A carreira de Carla Couto foi magnífica e fica para sempre inscrita na história da modalidade em Portugal. Como disse Mónica Jorge um dia: «Não me parece que vá existir outra Carla Couto nos próximos anos. O que Marta é para o futebol brasileiro, a Carla Couto é para os portugueses».

Para além das 145 internacionalizações foram onze títulos de campeã nacional, seis Taças de Portugal e muitas outras distinções individuais e coletivas.

No final da carreira teve a oportunidade de jogar no estrangeiro. «Depois de ter passado pela China (em 2002), onde fui profissional durante três meses, estive um ano em Itália (na Lazio, em 2011/12), o que foi muito enriquecedor. Fez crescer, ter conhecimento de outras realidades», conta, lamentando não o ter feito mais cedo: «Tive medo de arriscar, tive várias propostas no passado e nunca fui. Arrependo-me um pouco de não ter arriscado, mas os tempos eram outros e o futebol feminino não era o que é hoje. De qualquer forma, fico muito feliz por ter aberto portas e por saber que na atualidade muitas colegas tenta a sua sorte lá fora».

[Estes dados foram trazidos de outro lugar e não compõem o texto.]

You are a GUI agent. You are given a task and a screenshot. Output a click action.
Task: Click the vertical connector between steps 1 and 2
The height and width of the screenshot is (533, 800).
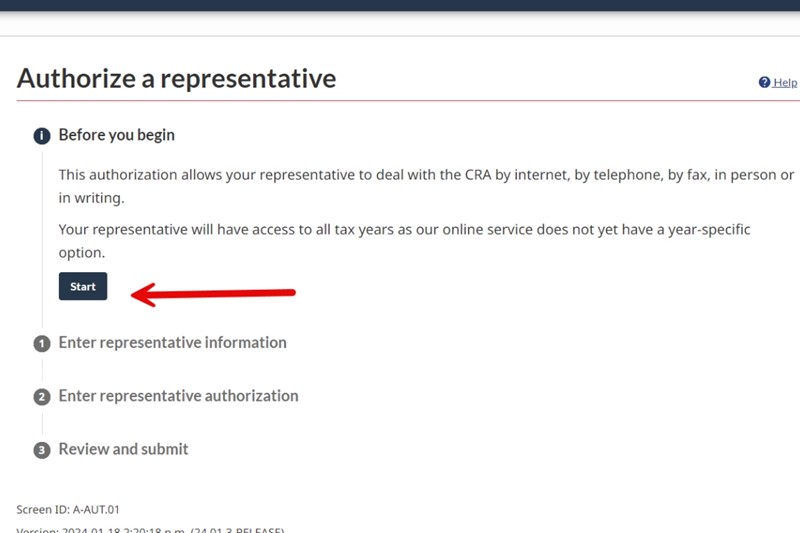click(42, 370)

«Orgulhosa» do que fez, Carla regressou a Portugal depois da passagem por Itália e terminou a carreira no Valadares-Gaia ao lado de Edite Fernandes, outra das grandes figuras da Seleção. Juntas partilharam muitas alegrias no 1º de Dezembro e na Seleção, só fazia sentido que estivessem uma ao lado da outra quando Carla pendurasse as chuteiras.